> OPDRACHTEN:
1 > Neem uit de tekst over oogprotheses letterlijk alles over, vanaf "Tot een paar" tot en met "voor het slijmvlies.".
2 > Schrijf de tekst over oogprotheses verder, te beginnen na de laatste zin.

> TEKST:
>>>>

Oogprotheses
F.Ad. Müller Söhne houdt zich al sinds 1860 bezig met de vervaardiging en aanpassing van oogprothesen. Hier willen we in meer detail verslag doen van onze activiteiten.
Tot een paar jaar geleden had naar schatting ongeveer één op de duizend mensen een oogprothese. Dit cijfer daalt nu dankzij de vooruitgang in diagnose en chirurgische methoden meer ogen kunnen worden gered. Het maken van oogprotheses van glas is zeker geen nieuw ambacht. Al in de 16e eeuw werd hiervan melding gemaakt in Venetië.
Materiaal en productie
F.Ad. Müller Söhne produceert oogprothesen van glas. Het glas dat we gebruiken voor de prothesen is anorganisch en bestaat deels uit cryoliet en deels uit kristalglas. Deze glassoorten hebben bewezen de beste te zijn wat betreft uiterlijk, compatibiliteit en verdraagzaamheid. Ze bevatten geen stoffen die schadelijk of irriterend zijn voor het slijmvlies.

<<<<

> AANGELEVERDE REGELS:
>>>>

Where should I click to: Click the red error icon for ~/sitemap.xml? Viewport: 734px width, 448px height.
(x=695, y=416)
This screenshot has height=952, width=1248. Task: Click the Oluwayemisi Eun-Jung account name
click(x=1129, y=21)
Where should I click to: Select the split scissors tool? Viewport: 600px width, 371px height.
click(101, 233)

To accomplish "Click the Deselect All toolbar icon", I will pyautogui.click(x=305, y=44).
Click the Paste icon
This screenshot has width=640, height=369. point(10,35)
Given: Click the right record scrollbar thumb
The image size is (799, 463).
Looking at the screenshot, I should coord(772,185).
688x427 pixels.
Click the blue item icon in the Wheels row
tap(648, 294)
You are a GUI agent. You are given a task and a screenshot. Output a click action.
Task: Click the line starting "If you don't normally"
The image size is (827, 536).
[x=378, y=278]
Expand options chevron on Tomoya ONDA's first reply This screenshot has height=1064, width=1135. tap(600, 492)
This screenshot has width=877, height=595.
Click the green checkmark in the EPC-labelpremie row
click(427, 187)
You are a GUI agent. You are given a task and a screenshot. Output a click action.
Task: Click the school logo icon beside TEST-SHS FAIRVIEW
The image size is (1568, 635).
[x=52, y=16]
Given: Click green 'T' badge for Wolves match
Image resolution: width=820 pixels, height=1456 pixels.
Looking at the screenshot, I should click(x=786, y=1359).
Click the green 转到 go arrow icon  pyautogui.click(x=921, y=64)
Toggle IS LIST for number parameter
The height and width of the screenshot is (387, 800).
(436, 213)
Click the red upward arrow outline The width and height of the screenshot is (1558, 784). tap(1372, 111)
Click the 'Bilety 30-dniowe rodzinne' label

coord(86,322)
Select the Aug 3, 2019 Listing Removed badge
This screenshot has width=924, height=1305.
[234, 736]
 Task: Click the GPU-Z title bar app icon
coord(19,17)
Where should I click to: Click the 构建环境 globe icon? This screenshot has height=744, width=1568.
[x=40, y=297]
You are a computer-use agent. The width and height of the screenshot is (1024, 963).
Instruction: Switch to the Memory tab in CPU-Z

<<<<

> ANTWOORDEN OP VOLGORDE:
1 >
Tot een paar jaar geleden had naar schatting ongeveer één op de duizend mensen een oogprothese. Dit cijfer daalt nu dankzij de vooruitgang in diagnose en chirurgische methoden meer ogen kunnen worden gered. Het maken van oogprotheses van glas is zeker geen nieuw ambacht. Al in de 16e eeuw werd hiervan melding gemaakt in Venetië.
Materiaal en productie
F.Ad. Müller Söhne produceert oogprothesen van glas. Het glas dat we gebruiken voor de prothesen is anorganisch en bestaat deels uit cryoliet en deels uit kristalglas. Deze glassoorten hebben bewezen de beste te zijn wat betreft uiterlijk, compatibiliteit en verdraagzaamheid. Ze bevatten geen stoffen die schadelijk of irriterend zijn voor het slijmvlies.

2 >
De prothese ligt losjes tussen het boven- en onderooglid; hij wordt niet geopereerd en zit niet vast aan weefsel of spieren. Met de spieren die in de oogkas achterblijven, kan de prothese tot op zekere hoogte samen met het gezonde oog worden bewogen. Een oogprothese heeft de vorm van een schelp. Op maat gemaakt voor de patiënt kan de prothese enkelwandig of dubbelwandig zijn. Het eerste type wordt een schelpprothese genoemd. Het gewicht van de prothese ligt tussen de 1,3 en 3,5 gram.
Het gebruikte glasmateriaal komt uit Thüringen. De glasproductie heeft een lange traditie in deze regio. We halen daar de buisjes en het basismateriaal voor de pupil- en iristekening vandaan. Het basismateriaal voor de iristekening wordt door de ocularist gemengd tot kleurstaafjes die overeenkomen met de iriskleuren.
Als alternatief kunnen oogprothesen van plastic worden gemaakt.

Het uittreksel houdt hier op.